BEGIN Records for the task
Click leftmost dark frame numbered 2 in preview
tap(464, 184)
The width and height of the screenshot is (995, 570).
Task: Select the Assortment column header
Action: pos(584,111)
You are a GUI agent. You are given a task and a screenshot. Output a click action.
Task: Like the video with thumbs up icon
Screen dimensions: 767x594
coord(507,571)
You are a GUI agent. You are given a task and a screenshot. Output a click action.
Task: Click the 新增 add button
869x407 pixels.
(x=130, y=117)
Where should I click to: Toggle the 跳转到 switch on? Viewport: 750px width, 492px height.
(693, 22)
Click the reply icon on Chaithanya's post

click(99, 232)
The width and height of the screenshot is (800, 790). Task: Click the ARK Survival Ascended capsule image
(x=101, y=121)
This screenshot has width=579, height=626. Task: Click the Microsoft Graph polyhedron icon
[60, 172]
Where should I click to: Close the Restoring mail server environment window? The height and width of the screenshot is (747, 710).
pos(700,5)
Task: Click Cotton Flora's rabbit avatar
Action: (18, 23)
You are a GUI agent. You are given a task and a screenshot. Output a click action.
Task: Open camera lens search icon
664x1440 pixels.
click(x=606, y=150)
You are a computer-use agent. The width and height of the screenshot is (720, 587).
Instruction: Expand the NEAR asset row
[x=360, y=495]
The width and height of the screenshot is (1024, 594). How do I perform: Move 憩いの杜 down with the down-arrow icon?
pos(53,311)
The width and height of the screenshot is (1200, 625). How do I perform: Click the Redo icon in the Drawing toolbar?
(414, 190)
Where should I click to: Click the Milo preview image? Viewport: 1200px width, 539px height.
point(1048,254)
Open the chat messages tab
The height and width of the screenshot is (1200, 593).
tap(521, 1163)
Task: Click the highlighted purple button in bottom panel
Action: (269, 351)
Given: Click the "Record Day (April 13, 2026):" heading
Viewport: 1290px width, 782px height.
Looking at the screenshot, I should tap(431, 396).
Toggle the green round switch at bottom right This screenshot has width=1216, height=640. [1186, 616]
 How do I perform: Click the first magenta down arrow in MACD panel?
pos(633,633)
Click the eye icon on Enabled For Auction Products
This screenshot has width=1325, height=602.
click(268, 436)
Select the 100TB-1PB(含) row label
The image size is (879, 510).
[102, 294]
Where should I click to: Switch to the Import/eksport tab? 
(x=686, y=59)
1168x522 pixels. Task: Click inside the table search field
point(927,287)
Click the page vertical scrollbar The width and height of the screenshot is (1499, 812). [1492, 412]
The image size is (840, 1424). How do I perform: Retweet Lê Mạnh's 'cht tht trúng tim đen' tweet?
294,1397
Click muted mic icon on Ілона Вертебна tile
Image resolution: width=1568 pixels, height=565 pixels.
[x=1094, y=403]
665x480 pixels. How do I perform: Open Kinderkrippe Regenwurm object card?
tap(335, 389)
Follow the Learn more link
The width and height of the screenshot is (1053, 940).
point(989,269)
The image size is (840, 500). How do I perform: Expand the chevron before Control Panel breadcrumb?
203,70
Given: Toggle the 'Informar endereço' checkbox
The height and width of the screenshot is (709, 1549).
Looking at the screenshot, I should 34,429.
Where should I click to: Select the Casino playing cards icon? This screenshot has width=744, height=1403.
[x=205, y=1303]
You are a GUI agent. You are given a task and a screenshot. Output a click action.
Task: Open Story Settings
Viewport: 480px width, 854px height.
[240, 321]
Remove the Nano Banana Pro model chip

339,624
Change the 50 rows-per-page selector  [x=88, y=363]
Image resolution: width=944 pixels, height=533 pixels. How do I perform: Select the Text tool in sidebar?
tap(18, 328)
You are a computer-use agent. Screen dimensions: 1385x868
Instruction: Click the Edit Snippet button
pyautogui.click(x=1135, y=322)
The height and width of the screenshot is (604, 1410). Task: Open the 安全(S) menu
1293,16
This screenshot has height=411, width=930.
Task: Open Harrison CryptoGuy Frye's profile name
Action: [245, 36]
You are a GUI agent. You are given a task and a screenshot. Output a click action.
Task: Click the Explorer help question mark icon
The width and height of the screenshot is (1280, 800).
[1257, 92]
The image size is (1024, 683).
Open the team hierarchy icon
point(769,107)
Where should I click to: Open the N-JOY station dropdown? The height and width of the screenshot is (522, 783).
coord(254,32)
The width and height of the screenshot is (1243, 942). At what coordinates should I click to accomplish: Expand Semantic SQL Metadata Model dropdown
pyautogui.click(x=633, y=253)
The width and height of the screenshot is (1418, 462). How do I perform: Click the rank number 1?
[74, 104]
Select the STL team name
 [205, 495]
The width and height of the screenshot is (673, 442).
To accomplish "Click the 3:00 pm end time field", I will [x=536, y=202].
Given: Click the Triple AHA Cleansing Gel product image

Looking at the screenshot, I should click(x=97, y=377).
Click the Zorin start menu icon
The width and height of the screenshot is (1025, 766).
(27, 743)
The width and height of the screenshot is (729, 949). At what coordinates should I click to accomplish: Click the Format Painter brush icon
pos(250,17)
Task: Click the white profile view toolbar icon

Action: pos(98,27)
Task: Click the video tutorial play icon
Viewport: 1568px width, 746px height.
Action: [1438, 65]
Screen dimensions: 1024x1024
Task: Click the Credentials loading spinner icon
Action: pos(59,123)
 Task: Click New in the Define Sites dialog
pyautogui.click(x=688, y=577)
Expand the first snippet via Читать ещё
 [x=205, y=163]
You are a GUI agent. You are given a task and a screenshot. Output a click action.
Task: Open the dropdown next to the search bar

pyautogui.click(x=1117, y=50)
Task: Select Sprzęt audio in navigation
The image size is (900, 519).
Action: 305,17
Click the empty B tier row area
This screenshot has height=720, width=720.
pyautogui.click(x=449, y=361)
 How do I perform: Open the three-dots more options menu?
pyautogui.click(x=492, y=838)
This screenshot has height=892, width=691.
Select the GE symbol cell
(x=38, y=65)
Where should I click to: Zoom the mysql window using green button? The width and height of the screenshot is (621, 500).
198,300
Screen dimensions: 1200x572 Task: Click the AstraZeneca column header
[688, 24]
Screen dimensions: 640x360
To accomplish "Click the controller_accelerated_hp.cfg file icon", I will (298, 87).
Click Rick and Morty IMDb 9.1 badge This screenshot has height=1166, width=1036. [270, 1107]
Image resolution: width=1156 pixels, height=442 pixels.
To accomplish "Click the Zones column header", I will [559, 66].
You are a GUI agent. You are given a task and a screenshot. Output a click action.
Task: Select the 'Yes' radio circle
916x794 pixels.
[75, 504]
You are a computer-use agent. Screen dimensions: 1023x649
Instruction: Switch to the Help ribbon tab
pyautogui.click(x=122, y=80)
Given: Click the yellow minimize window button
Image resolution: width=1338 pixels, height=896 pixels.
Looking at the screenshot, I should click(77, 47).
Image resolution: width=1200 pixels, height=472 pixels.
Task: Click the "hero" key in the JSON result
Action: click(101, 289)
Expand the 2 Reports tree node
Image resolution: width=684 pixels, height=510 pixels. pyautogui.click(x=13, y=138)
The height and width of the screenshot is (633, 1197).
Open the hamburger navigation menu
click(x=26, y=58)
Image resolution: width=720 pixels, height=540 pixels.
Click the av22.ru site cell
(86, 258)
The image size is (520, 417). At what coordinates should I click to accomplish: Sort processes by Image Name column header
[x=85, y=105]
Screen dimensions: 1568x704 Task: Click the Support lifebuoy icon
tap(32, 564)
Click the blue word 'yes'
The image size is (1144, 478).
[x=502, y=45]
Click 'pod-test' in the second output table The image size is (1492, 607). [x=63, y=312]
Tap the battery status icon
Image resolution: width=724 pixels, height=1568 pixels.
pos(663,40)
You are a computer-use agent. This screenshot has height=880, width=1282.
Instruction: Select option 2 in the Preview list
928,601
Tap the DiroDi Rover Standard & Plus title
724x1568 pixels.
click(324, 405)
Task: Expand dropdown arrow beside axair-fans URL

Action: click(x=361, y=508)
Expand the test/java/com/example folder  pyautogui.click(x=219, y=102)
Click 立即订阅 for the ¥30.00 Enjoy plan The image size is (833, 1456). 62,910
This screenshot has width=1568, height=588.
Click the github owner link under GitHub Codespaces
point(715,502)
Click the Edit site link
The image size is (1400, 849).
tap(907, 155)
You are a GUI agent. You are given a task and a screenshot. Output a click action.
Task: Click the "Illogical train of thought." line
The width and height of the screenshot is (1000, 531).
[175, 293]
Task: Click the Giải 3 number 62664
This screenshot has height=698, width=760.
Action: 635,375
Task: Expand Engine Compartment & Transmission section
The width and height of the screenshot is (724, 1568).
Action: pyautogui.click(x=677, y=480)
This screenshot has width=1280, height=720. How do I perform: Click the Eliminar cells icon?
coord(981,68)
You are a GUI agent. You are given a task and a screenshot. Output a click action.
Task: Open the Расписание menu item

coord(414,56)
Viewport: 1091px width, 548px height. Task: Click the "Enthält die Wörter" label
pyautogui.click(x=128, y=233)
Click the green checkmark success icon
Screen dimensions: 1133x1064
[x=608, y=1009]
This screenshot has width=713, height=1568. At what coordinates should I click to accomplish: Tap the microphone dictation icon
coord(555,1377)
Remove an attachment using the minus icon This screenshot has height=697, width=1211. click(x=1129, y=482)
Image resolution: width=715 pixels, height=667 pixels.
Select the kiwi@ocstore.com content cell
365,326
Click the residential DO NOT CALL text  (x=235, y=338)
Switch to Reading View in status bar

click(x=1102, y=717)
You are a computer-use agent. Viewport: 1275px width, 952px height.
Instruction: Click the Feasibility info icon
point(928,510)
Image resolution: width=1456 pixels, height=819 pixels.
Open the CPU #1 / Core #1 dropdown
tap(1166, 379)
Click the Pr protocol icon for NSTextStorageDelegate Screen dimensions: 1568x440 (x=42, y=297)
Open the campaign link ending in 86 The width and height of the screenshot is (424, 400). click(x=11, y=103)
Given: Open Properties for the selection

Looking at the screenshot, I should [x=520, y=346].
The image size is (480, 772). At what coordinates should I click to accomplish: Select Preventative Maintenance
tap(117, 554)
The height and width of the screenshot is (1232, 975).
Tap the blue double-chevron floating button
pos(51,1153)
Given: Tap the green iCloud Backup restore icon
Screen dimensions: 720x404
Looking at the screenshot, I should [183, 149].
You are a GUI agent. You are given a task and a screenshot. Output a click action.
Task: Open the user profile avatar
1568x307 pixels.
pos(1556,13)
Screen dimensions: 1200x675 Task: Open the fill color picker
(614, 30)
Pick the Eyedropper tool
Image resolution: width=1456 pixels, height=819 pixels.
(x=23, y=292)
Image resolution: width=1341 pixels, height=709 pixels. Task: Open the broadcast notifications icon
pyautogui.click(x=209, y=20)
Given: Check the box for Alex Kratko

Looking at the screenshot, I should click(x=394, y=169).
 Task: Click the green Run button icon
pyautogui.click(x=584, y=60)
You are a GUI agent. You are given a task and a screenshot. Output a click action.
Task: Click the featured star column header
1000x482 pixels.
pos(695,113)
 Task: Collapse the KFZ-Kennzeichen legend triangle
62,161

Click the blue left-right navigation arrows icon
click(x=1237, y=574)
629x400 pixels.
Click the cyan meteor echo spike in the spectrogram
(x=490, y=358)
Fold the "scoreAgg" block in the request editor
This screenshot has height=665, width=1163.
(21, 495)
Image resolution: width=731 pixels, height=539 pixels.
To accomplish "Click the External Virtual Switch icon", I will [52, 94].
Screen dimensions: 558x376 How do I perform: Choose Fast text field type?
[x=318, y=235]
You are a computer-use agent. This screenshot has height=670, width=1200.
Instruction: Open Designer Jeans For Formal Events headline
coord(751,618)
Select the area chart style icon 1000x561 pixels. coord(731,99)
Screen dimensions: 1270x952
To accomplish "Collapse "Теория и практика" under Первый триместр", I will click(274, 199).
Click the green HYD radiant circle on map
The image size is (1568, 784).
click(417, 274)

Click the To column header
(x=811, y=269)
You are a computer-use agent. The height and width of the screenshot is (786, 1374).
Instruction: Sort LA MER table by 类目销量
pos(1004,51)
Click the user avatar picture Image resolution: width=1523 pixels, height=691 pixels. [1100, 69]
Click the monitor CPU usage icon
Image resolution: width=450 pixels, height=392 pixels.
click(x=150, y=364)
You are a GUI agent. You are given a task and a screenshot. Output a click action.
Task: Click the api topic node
END Records for the task
**Problem description**
Beginning with the first line of the listing above, print each line exactly until you have printed the line that contains "Click the eye".

**Result**
Click leftmost dark frame numbered 2 in preview
tap(464, 184)
The width and height of the screenshot is (995, 570).
Task: Select the Assortment column header
Action: pos(584,111)
You are a GUI agent. You are given a task and a screenshot. Output a click action.
Task: Like the video with thumbs up icon
Screen dimensions: 767x594
coord(507,571)
You are a GUI agent. You are given a task and a screenshot. Output a click action.
Task: Click the 新增 add button
869x407 pixels.
(x=130, y=117)
Where should I click to: Toggle the 跳转到 switch on? Viewport: 750px width, 492px height.
(693, 22)
Click the reply icon on Chaithanya's post

click(99, 232)
The width and height of the screenshot is (800, 790). Task: Click the ARK Survival Ascended capsule image
(x=101, y=121)
This screenshot has width=579, height=626. Task: Click the Microsoft Graph polyhedron icon
[60, 172]
Where should I click to: Close the Restoring mail server environment window? The height and width of the screenshot is (747, 710).
pos(700,5)
Task: Click Cotton Flora's rabbit avatar
Action: (18, 23)
You are a GUI agent. You are given a task and a screenshot. Output a click action.
Task: Open camera lens search icon
664x1440 pixels.
click(x=606, y=150)
You are a computer-use agent. The width and height of the screenshot is (720, 587).
Instruction: Expand the NEAR asset row
[x=360, y=495]
The width and height of the screenshot is (1024, 594). How do I perform: Move 憩いの杜 down with the down-arrow icon?
pos(53,311)
The width and height of the screenshot is (1200, 625). How do I perform: Click the Redo icon in the Drawing toolbar?
(414, 190)
Where should I click to: Click the Milo preview image? Viewport: 1200px width, 539px height.
point(1048,254)
Open the chat messages tab
The height and width of the screenshot is (1200, 593).
tap(521, 1163)
Task: Click the highlighted purple button in bottom panel
Action: (269, 351)
Given: Click the "Record Day (April 13, 2026):" heading
Viewport: 1290px width, 782px height.
Looking at the screenshot, I should tap(431, 396).
Toggle the green round switch at bottom right This screenshot has width=1216, height=640. [1186, 616]
 How do I perform: Click the first magenta down arrow in MACD panel?
pos(633,633)
Click the eye icon on Enabled For Auction Products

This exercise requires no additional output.